* Task instructions
The expected result is the segment of the entries that begins with the line containing "This screenshot has" and ends with the last line, copied verbatim.

☆ ☆ ☆ ☆

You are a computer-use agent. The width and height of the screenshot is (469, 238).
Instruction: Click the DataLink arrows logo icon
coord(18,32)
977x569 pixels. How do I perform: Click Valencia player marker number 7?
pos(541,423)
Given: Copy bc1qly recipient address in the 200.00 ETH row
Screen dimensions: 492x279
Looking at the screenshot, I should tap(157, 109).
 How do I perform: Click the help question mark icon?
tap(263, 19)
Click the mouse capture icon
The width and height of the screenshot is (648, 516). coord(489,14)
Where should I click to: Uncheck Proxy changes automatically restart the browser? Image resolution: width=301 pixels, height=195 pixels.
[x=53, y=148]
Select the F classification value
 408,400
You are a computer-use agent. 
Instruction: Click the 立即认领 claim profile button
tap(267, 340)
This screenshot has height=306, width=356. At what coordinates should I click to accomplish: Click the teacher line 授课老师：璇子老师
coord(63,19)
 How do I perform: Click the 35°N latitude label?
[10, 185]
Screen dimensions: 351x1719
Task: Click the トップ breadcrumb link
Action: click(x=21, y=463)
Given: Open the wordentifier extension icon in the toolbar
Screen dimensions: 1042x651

☆ ☆ ☆ ☆

* Output for this task
This screenshot has height=306, width=356. At what coordinates should I click to accomplish: Click the teacher line 授课老师：璇子老师
coord(63,19)
 How do I perform: Click the 35°N latitude label?
[10, 185]
Screen dimensions: 351x1719
Task: Click the トップ breadcrumb link
Action: click(x=21, y=463)
Given: Open the wordentifier extension icon in the toolbar
Screen dimensions: 1042x651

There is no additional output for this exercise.